> [EXERCISE]
The pictures are to be dropped, and the records below are to be restated word for word.

========================

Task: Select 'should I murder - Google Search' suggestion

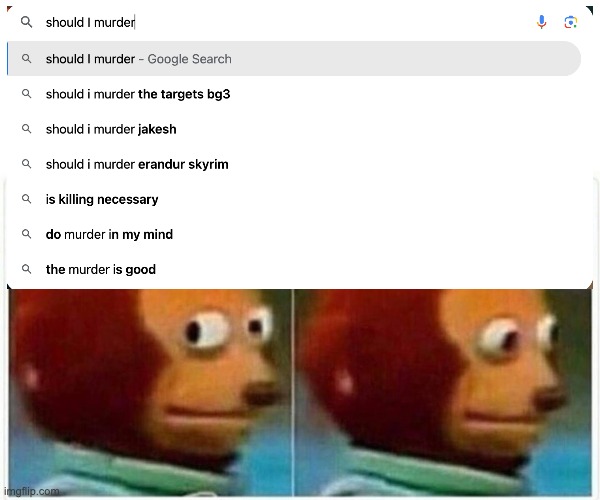Action: (x=294, y=59)
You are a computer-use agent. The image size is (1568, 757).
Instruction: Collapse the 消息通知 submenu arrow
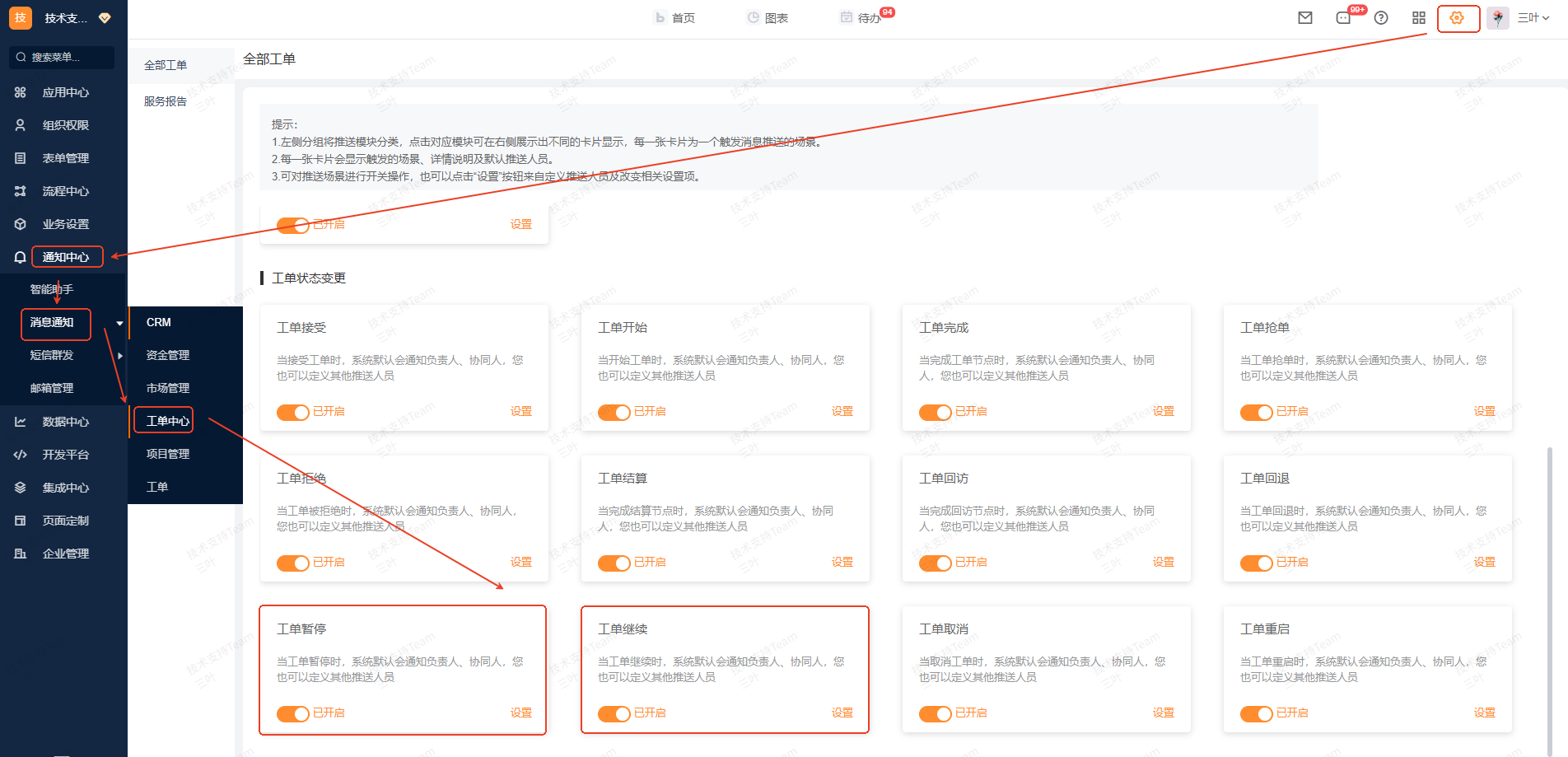120,323
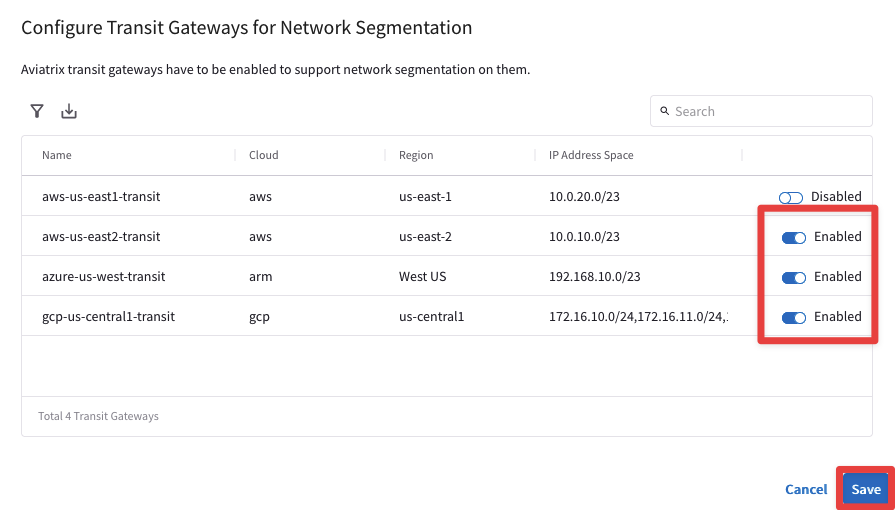Click the West US region cell
This screenshot has height=510, width=895.
(422, 277)
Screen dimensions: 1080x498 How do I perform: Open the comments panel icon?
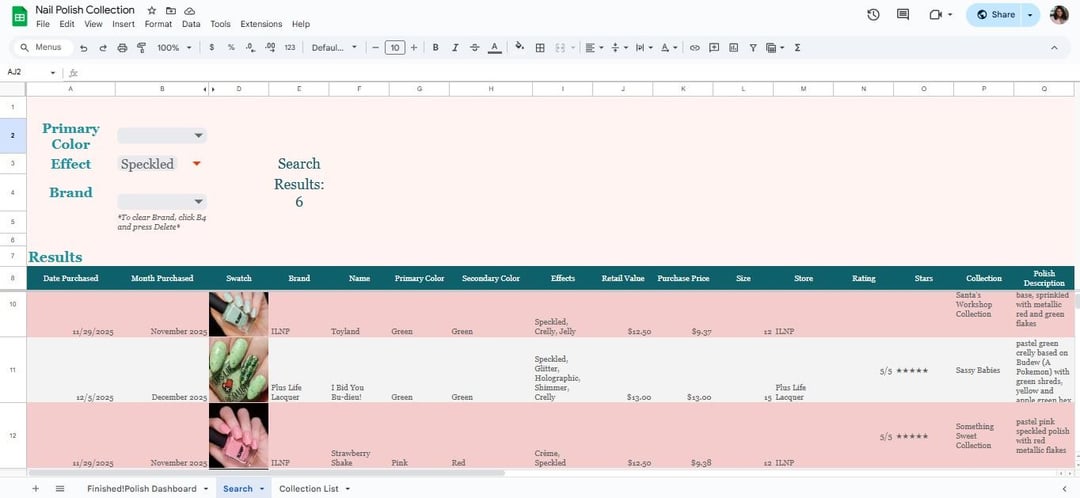coord(903,15)
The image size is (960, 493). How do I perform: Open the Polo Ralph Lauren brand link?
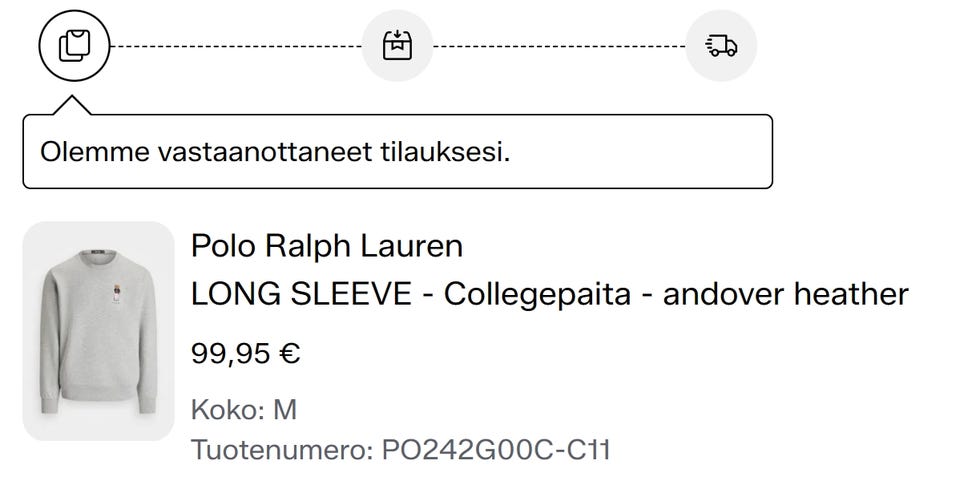327,246
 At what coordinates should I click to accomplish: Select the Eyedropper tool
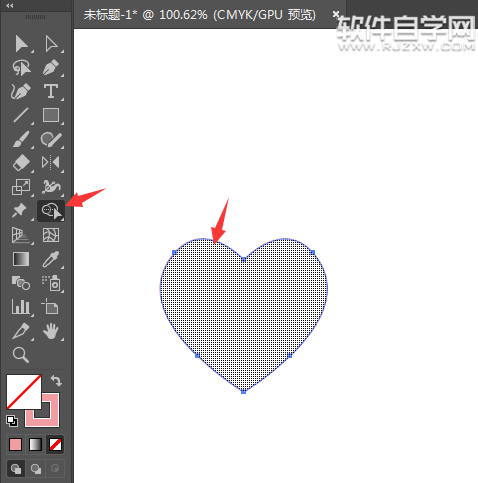[51, 259]
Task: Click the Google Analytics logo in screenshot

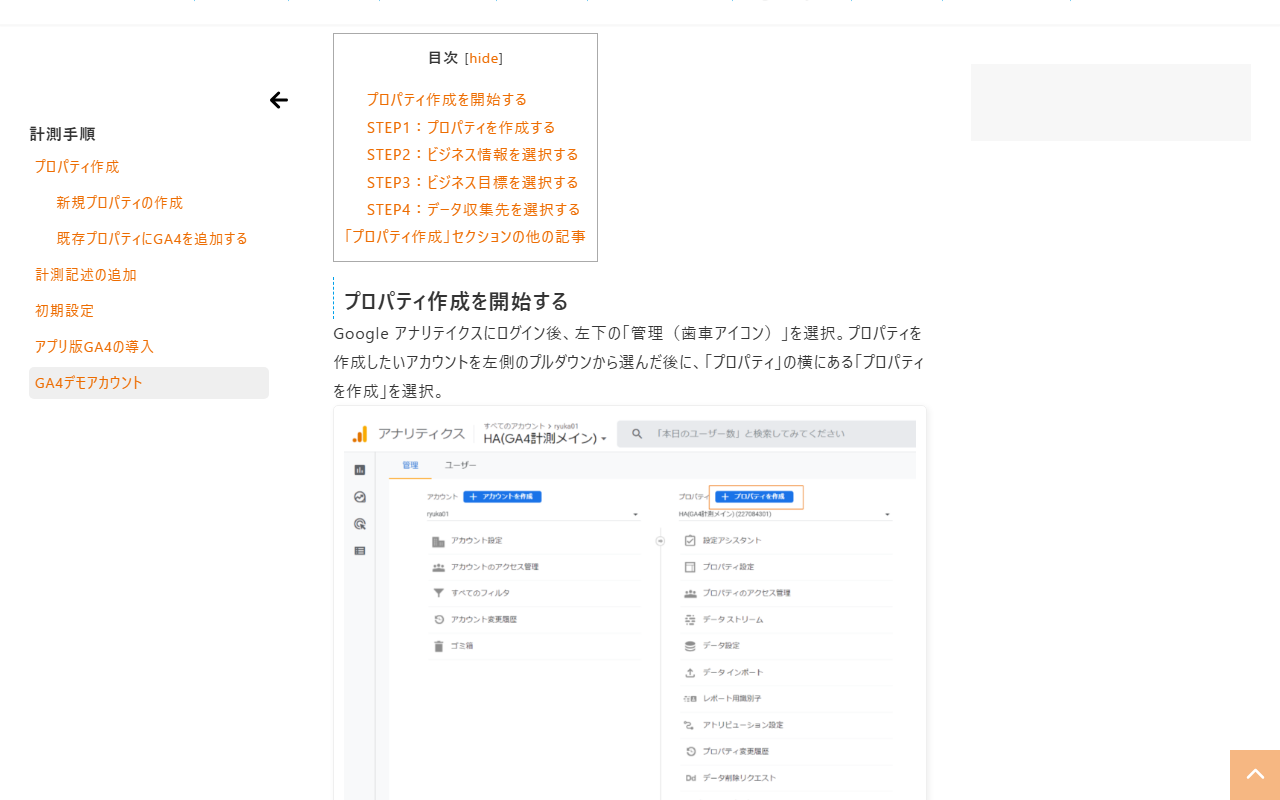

========================

> [EXERCISE RESPONSE]
Task: Select 'should I murder - Google Search' suggestion

Action: (x=294, y=59)
You are a computer-use agent. The image size is (1568, 757).
Instruction: Collapse the 消息通知 submenu arrow
120,323
Click the West US region cell
This screenshot has height=510, width=895.
(422, 277)
Screen dimensions: 1080x498 How do I perform: Open the comments panel icon?
coord(903,15)
The image size is (960, 493). How do I perform: Open the Polo Ralph Lauren brand link?
327,246
 At what coordinates should I click to accomplish: Select the Eyedropper tool
[51, 259]
Task: Click the Google Analytics logo in screenshot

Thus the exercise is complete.